**WHAT IS ASKED**
Please echo the lines of the data below verbatim, from the line containing "df-rel (355, 1291)" through the line containing "df-sin (900, 1387)", both included, and nothing else.

**SOURCE RECORDS**
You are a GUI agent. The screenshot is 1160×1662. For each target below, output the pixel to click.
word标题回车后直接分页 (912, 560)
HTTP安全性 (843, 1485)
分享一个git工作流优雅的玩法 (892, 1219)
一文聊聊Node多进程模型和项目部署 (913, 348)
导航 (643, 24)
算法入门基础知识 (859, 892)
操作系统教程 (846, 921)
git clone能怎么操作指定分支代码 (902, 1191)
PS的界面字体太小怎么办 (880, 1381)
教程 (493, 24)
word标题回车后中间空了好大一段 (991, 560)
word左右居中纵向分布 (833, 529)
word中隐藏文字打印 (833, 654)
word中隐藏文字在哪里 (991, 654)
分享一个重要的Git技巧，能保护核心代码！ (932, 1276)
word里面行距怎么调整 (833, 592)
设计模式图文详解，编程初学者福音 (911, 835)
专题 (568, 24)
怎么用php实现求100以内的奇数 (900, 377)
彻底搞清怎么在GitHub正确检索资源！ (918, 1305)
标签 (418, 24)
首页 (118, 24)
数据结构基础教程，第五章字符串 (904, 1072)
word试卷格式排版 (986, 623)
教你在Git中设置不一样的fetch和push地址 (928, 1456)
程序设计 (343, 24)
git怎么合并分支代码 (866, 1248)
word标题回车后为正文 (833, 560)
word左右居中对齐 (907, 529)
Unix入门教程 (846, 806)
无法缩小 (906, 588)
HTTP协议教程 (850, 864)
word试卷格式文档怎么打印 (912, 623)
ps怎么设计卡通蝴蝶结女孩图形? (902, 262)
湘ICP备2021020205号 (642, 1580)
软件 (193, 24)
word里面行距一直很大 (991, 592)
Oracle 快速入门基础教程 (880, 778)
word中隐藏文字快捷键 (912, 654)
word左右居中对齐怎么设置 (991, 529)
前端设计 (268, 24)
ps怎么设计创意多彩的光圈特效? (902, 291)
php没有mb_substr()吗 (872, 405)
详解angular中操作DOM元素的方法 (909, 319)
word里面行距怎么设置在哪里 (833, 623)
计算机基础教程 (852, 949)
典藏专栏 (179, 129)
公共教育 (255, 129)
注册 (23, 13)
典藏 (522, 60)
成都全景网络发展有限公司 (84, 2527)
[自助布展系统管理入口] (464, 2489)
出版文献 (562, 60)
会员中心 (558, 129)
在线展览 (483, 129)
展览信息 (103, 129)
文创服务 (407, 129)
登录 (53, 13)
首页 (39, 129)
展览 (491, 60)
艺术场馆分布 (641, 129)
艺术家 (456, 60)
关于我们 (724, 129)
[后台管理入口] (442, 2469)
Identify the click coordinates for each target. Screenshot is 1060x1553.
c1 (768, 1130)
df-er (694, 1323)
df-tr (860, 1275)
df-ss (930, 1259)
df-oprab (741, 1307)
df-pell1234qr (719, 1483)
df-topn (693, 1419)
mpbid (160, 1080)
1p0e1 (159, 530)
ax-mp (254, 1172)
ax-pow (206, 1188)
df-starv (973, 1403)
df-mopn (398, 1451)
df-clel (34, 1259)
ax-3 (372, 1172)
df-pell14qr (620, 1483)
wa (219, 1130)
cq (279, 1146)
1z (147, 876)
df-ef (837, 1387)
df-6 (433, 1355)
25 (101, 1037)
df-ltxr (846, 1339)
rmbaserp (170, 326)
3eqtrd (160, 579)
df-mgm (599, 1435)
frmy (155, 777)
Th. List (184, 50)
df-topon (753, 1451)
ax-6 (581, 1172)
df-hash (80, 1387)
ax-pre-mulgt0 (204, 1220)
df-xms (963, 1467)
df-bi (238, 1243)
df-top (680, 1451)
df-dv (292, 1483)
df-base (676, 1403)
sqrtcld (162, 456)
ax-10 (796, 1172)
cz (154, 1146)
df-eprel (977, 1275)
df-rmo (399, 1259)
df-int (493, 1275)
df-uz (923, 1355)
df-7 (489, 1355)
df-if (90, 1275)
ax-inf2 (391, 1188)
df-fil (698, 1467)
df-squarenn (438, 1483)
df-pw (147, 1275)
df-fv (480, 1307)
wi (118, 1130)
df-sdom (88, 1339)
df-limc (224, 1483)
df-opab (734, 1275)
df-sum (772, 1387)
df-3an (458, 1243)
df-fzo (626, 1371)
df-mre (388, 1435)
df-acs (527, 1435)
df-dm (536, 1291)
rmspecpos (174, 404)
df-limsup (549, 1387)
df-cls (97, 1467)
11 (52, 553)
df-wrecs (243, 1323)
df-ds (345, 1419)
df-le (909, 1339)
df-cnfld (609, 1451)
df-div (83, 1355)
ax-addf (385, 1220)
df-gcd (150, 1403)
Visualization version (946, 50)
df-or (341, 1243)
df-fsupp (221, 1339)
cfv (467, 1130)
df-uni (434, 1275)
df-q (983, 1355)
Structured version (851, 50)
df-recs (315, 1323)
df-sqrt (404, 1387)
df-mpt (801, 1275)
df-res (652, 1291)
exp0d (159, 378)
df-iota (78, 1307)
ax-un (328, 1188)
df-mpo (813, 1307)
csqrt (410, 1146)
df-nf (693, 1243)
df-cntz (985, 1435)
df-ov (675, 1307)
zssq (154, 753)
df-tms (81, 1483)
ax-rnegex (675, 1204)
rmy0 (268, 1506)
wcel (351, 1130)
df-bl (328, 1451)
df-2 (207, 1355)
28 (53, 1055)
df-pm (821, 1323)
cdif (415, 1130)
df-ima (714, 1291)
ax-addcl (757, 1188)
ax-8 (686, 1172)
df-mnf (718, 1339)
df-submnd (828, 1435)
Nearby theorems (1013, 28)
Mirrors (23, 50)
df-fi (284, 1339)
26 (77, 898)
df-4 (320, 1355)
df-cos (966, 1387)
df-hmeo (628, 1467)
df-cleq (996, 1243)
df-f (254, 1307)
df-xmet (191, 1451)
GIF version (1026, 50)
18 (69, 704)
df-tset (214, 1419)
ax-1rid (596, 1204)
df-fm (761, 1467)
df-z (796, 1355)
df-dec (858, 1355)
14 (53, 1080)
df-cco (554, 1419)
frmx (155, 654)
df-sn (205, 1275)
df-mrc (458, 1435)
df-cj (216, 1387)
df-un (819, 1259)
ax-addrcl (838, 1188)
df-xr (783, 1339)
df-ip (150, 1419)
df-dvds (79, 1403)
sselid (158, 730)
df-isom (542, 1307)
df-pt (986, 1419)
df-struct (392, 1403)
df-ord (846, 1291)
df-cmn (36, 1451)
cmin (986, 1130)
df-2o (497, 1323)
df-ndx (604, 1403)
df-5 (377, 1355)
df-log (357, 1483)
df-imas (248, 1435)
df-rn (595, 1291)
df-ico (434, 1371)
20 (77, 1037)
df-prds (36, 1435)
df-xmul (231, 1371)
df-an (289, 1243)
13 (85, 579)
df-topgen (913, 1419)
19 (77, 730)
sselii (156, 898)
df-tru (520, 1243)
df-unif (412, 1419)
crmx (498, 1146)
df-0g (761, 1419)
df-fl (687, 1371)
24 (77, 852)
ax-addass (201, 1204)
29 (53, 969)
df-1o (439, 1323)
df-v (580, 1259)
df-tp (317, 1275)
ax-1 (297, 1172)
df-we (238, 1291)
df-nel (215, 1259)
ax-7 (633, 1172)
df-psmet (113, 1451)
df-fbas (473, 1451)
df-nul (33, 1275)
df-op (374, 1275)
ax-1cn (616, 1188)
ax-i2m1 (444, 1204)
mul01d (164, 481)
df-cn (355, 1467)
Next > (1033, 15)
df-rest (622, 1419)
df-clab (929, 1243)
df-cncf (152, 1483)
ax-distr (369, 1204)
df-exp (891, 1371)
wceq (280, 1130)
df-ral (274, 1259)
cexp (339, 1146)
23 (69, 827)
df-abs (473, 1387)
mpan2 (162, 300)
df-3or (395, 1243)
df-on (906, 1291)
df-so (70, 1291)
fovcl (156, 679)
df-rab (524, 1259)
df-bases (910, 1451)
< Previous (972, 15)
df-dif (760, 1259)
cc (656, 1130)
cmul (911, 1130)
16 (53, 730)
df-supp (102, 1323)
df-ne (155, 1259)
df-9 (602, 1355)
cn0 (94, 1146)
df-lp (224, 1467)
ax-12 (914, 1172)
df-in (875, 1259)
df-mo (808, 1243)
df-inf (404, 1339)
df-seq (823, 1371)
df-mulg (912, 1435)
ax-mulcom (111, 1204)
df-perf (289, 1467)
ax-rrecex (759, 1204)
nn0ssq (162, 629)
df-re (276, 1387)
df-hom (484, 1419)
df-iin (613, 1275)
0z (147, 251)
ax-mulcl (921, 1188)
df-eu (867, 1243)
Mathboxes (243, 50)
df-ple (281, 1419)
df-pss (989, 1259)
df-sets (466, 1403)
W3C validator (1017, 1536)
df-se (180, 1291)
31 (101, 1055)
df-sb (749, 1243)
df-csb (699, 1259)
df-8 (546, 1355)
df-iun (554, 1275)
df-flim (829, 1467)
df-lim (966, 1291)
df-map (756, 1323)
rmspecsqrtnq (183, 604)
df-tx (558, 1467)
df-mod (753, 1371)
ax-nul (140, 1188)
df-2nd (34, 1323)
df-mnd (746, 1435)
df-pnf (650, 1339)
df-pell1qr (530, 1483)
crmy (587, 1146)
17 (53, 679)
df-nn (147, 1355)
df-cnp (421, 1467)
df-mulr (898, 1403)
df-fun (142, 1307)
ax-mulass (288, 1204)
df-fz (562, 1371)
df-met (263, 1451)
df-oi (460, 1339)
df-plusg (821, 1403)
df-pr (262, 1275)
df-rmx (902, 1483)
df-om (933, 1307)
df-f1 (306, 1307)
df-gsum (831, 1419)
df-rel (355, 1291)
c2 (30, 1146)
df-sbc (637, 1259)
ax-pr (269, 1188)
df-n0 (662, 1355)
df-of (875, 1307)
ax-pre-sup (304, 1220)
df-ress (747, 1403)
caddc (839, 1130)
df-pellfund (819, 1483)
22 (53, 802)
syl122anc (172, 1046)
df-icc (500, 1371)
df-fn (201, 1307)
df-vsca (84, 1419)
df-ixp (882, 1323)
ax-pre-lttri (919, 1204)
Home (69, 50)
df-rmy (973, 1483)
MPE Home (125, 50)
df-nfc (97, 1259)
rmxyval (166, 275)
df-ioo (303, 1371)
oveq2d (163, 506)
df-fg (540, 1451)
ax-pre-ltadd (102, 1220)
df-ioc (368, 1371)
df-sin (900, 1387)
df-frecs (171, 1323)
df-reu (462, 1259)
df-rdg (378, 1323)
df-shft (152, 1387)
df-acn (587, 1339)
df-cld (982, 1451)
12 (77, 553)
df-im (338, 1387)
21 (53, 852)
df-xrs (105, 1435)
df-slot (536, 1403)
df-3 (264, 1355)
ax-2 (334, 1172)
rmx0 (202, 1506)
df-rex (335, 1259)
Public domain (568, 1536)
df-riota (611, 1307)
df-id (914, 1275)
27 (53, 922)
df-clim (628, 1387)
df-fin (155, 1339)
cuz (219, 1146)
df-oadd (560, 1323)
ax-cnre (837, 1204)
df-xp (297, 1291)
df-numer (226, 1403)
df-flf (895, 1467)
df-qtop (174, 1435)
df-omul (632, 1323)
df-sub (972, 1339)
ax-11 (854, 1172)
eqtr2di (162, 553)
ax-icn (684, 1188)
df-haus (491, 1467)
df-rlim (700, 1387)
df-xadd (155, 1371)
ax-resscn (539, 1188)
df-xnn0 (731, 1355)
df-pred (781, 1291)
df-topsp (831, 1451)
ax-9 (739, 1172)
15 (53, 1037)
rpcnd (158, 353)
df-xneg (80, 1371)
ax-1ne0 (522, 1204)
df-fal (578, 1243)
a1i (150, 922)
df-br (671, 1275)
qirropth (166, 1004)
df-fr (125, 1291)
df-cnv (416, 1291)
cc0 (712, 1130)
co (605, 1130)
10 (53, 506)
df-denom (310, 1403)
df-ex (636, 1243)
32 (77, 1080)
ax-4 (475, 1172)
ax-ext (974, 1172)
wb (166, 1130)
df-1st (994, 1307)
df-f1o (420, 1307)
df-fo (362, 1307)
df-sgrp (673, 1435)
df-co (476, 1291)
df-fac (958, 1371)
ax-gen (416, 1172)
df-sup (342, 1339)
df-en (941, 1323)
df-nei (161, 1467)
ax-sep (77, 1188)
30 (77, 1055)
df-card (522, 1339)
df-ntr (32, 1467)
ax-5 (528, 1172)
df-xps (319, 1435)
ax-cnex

**EXERCISE SOLUTION**
df-rel (355, 1291)
c2 (30, 1146)
df-sbc (637, 1259)
ax-pr (269, 1188)
df-n0 (662, 1355)
df-of (875, 1307)
ax-pre-sup (304, 1220)
df-ress (747, 1403)
caddc (839, 1130)
df-pellfund (819, 1483)
22 (53, 802)
syl122anc (172, 1046)
df-icc (500, 1371)
df-fn (201, 1307)
df-vsca (84, 1419)
df-ixp (882, 1323)
ax-pre-lttri (919, 1204)
Home (69, 50)
df-rmy (973, 1483)
MPE Home (125, 50)
df-nfc (97, 1259)
rmxyval (166, 275)
df-ioo (303, 1371)
oveq2d (163, 506)
df-fg (540, 1451)
ax-pre-ltadd (102, 1220)
df-ioc (368, 1371)
df-sin (900, 1387)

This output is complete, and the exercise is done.